Inari’s ClotTriever Studied in Real-World CLOUT Registry of DVT Patients

June 7, 2021—Inari Medical, Inc. announced interim results of the first 250 deep vein thrombosis (DVT) patients enrolled in the prospective CLOUT registry.

According to Inari, the CLOUT data showed that mechanical thrombectomy with the company’s ClotTriever removed 100% of the blood clots in the majority of DVT patients without the need for thrombolytic drugs in short single-session procedures.

The late-breaking data was presented virtually by CLOUT Principal Investigator Robert Beasley, MD, at NCVH 2021, the New Cardiovascular Horizons annual meeting held June 1-4 both virtually and in New Orleans, Louisiana.

The company noted that use of thrombolytics was completely avoided in all 250 patients across the 24 registry sites. Median blood loss was a modest 50 mL, with a short median thrombectomy procedure time of 28 minutes.

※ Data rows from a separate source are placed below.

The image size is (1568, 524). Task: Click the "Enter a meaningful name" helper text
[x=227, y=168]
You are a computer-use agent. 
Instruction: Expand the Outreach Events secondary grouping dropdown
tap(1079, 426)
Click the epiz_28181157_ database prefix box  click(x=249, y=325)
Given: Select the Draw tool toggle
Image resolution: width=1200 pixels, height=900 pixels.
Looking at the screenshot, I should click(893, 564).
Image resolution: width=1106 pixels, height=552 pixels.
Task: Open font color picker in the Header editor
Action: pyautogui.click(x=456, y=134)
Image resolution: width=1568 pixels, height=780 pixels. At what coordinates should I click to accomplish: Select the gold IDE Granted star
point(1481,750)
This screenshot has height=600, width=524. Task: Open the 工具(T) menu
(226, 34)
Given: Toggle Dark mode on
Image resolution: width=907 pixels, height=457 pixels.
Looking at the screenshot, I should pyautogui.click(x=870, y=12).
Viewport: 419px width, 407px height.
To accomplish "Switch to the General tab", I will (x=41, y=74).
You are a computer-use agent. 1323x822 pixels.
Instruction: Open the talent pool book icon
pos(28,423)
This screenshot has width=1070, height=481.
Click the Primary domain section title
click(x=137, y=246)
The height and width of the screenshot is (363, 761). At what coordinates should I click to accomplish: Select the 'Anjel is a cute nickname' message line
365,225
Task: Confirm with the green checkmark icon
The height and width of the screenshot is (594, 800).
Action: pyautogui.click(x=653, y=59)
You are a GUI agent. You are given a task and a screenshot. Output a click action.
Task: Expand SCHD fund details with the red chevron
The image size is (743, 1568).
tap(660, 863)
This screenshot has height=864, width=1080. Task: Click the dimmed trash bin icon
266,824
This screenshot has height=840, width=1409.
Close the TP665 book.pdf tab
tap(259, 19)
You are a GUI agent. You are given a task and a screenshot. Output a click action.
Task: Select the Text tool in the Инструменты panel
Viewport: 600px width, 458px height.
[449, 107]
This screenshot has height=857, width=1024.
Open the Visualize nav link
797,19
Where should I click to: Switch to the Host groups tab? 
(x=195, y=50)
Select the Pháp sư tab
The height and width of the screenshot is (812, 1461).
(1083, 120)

“CLOUT has shown us that by getting between the vessel wall and the thrombus, ClotTriever can remove all of the clot without any injury to the vein or its valves, restoring normal blood flow and valve function,” commented Dr. Beasley in Inari’s press release. “For patients with acute, subacute, and chronic clot, ClotTriever has offered long-term relief from the pain associated with DVT and a return to normal life, free from the debilitating symptoms of postthrombotic syndrome.” Dr. Beasley is an interventional radiologist at Palm Vascular Center in Miami, Florida.

The ClotTriever system has received FDA 510(k) clearance and European CE Mark approval for the treatment of DVT.

In September 2018, Inari announced enrollment of the first patient in the real-world, prospective, multicenter, single-arm CLOUT registry, which is expected to enroll a total of 500 patients.

The company announced in January that interim results of the first 64 patients enrolled in CLOUT were presented virtually by Principal Investigator Steven Abramowitz, MD, at LINC 2021, the Leipzig Interventional Course held January 25-29. The subanalysis, which focused on patients with an estimated clot age over 6 weeks, found no serious device-related adverse events across the 14 subanalysis sites; additionally, median blood loss was 50 mL, and median thrombectomy procedure time was 34 minutes.